Los champiñones Cremini liberan sus jugos terrenales mientras cocinan, mezclando con el cariño que se forma en la superficie de la sartén. Sacar esos trozos caramelizados con una espátula metálica garantiza que cada cucharada lleva notas profundas y saboreadas. Una rociada de harina espesa el caldo de pollo en una salsa adecuada, mientras que la salsa Worcestershire añade profundidad sutil de umami sin abrumar la delicada carne.
Sugerencias de servicio
El florecimiento final de la crema agria de temperatura ambiente templa el calor y presta un acabado sedoso y cursi que define un estroganoff adecuado.
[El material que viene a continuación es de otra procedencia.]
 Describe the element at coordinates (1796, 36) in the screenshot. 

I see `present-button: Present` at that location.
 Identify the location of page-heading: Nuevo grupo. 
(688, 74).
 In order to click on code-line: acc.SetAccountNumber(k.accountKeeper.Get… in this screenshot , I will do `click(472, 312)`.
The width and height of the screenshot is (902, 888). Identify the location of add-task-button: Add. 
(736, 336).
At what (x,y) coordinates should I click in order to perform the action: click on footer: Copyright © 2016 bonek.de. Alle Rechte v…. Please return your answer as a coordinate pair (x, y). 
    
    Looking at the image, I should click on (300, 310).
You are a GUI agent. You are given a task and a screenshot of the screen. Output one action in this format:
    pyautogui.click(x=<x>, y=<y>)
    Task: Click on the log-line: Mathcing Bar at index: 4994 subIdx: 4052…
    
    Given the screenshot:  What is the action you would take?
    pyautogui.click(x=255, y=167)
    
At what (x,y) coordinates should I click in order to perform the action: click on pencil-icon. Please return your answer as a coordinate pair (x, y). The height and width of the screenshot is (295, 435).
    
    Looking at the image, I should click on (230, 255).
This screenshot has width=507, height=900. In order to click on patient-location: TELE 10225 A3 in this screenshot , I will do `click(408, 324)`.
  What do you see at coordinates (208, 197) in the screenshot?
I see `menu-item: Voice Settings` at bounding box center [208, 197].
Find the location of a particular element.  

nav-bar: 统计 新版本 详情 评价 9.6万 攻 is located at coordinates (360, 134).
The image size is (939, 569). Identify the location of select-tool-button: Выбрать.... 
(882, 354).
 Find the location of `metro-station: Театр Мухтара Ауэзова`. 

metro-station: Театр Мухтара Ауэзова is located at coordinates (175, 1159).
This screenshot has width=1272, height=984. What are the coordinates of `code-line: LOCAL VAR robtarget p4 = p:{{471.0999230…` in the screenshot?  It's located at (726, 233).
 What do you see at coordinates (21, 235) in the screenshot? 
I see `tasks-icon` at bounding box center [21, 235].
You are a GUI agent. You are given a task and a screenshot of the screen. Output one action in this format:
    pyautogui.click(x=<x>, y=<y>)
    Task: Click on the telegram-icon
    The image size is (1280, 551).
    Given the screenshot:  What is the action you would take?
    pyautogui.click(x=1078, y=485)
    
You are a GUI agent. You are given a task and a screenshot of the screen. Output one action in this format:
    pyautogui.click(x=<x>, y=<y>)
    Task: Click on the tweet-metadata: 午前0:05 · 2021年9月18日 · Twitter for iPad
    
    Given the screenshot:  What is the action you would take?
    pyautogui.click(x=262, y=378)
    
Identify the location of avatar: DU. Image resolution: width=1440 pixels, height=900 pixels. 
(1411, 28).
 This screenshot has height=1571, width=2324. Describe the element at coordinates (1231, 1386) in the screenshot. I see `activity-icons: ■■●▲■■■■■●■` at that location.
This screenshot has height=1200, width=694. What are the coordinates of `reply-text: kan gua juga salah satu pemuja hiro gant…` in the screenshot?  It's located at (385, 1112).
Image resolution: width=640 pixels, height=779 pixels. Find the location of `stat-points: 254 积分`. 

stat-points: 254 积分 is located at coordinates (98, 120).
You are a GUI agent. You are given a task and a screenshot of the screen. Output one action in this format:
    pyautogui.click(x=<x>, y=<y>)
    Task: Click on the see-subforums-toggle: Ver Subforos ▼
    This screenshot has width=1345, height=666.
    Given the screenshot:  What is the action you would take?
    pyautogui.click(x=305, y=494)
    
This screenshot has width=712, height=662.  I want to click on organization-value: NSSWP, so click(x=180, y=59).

Servir esto sobre fideos de huevo con mantequilla o spaetzle casero para coger cada gota de la salsa rica y cargada de hongos.
- Fideos de huevo alterados o spaetzle tradicional
- Arroz a vapor o puré cremoso
- Una ensalada verde con limón y aceite de oliva
Con todo preparado antes de comenzar, esta cena de estufa infusa se reúne en menos de media hora. Es el tipo de plato cálido y generoso que transforma una simple noche del miércoles en algo bastante especial, especialmente cuando se combina con una copa de vino blanco refrigerado.